A semiconductor package comprises a leadframe with a first lead and a second lead where the first lead has a larger size compared to the second lead. The lead frame further comprises a die attach area on which a die with one or more bond pads of the die is attached and where the first lead and the second lead extend outwardly from the die attach area.

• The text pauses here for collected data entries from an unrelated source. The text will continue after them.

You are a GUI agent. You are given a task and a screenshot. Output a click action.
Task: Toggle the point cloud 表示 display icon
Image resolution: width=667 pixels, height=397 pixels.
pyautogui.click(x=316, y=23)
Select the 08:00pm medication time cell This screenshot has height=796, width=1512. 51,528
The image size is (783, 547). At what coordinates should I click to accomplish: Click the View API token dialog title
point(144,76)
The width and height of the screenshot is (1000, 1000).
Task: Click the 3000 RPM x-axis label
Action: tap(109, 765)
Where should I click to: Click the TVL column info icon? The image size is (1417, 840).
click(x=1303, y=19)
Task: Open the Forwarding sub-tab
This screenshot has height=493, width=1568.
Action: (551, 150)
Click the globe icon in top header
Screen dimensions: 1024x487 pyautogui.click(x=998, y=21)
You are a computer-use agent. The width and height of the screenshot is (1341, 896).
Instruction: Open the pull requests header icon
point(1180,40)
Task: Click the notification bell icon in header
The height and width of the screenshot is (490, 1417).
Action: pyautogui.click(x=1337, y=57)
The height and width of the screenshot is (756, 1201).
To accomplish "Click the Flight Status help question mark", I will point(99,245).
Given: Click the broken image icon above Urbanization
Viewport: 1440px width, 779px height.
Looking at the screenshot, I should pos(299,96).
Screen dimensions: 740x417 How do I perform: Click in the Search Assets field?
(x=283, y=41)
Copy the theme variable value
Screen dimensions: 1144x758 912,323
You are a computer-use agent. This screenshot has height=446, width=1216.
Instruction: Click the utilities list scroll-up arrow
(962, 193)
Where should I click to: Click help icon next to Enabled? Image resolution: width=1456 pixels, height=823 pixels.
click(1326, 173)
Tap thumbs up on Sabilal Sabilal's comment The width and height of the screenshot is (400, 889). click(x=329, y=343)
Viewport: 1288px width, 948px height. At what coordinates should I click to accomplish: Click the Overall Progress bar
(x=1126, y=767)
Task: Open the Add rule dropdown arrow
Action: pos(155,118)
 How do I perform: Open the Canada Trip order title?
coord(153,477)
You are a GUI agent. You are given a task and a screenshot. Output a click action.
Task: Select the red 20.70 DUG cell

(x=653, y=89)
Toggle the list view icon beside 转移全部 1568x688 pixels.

The one or more bond pads are associated with the first lead and a plurality of bond wires is arranged between a bond pad and the first lead.

Claims

1. A semiconductor package comprising: a lead frame having a first lead and a second lead and a die attach area, the first lead being a larger size than the second lead; a die arranged on the die attach area of the lead frame, the die comprising one or more bond pads and wherein the first lead and the second lead extend outwardly from the die attach area; and a plurality of bond wires arranged between a bond pad of the die and the first lead.

2. The semiconductor package of claim 1, wherein the first lead has one or more of a larger width and thickness than the second lead, the first lead is a power lead and the second lead is a signal lead.

3. The semiconductor package of claim 1, wherein the plurality of bond wires is arranged between a plurality of bond pads and the first lead and the first lead has a larger width than the second lead.

4. The semiconductor package of claim 1, wherein the second lead has a width equal to a minimum width per minimum manufacturer design rule.

5. The semiconductor package of claim 1, wherein the first lead has a slot between an inner portion of the first lead to an outer portion of the first lead, wherein the outer portion terminates with two pins.

6. The semiconductor package of claim 5, wherein pins of the first lead are collectively wider in surface area than a pin of the second lead.

7. The semiconductor package of claim 1, wherein the width of the first lead is between three to four times greater than a width of the second lead.

8. The semiconductor package of claim 1, wherein a pin of the first lead is a same size as a pin of the second lead.

9. The semiconductor package of claim 1, further comprising an encapsulant which encapsulates the die, the bond wires, the bond pad, and a portion of the leads.

10. A lead frame comprising: a first lead and a second lead; and a die attach area, wherein the first lead and the second lead extend outwardly from the die attach area; and wherein the first lead is a larger size than the second lead.

11. The lead frame of claim 10, wherein the first lead has one or more of a larger width and thickness than the second lead.

12. The lead frame of claim 10, wherein the width of the first lead is between three to four times greater than a width of the second lead.

13. The lead frame of claim 10, wherein a slot is formed between an inner portion of the first lead to an outer portion of the first lead, wherein the outer portion terminates with two pins.

14. The lead frame of claim 10, wherein the second lead has a width equal to a minimum width per manufacturer design rule.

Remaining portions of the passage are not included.